Zur Verfügung gestellt von: Rechtsanwalt Dr. Peter Schotthöfer

Wird mit der Abbildung eines Produktes geworben, kommt dieser Abbildung grundsätzlich maßgebliche Bedeutung zu. Ein späterer Vertrag muss die Leistungen, die sich aus der Abbildung ergeben, auch vollständig wiedergegeben. Gerade bei der Betrachtung von Internetseiten seien visuelle Eindrücke für die Erfassung des jeweiligen Inhaltes von entscheidender Bedeutung. Das allgemeine Publikum fasse eine Abbildung als maßgeblichen Teil der Produktbeschreibung auf. Dass derartigen Abbildungen „generell nur eine untergeordnete Rolle“ zukomme, treffe nach Auffassung des OLG Hamm nicht zu.
Im konkreten Fall hatte ein Unternehmen Sonnenschirme im Internet angeboten. Dort waren auch Betonplatten abgebildet, die der notwendigen Stabilisierung der Sonnenschirme dienten. Wer allerdings einen Sonnenschirm kaufte, musste zusätzlich auch die Betonplatten erwerben. Dies hielt das OLG Hamm für irreführend.

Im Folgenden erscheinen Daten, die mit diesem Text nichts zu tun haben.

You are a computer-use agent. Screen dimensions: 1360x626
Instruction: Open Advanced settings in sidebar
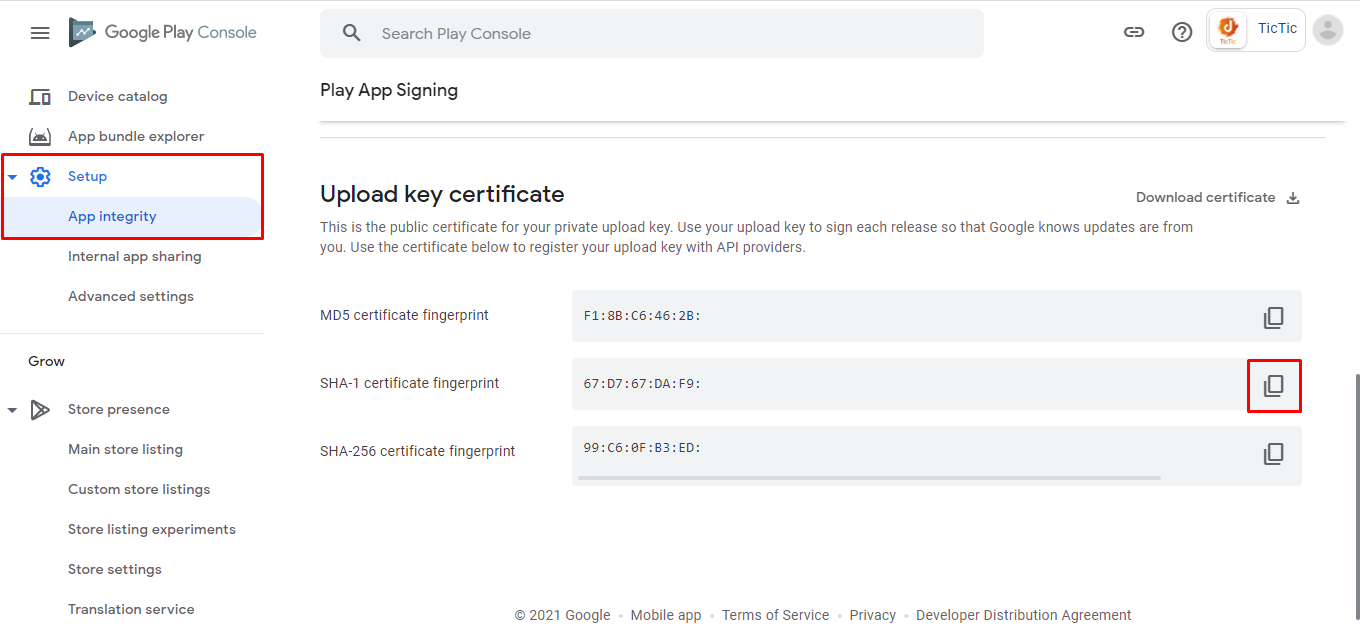130,297

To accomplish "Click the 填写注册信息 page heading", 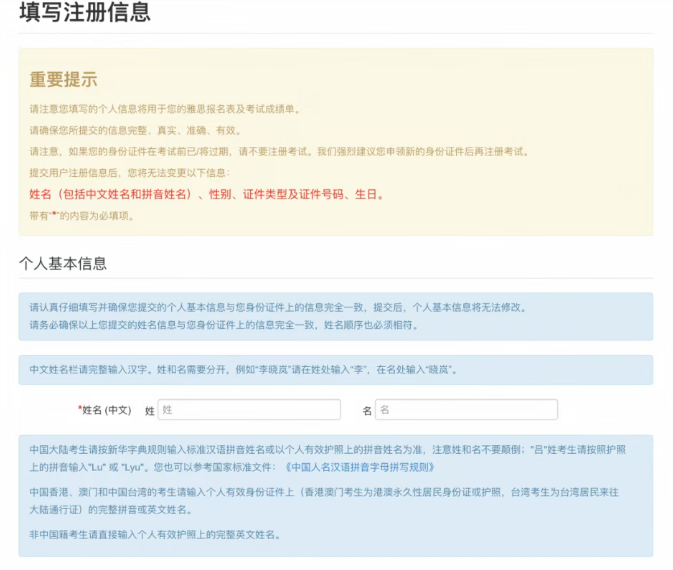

Für Makler bedeutet das Urteil, dass Fotos, die von einem Objekt zu Werbezwecken veröffentlicht werden, diesen Vorgaben entsprechen müssen. Ein Bild darf zwar heller oder dunkler gemacht, die Konturen oder der Kontrast verstärkt werden, aber keine Veränderung vorgenommen werden, die den Interessenten wichtige falsche Informationen geben. So darf aus einem dreistöckigen Gebäude kein vierstöckiges werden, aus alten Fensterrahmen dürfen auf dem Foto keine neuen werden, ein Rasenstück nicht größer erscheinen als es ist.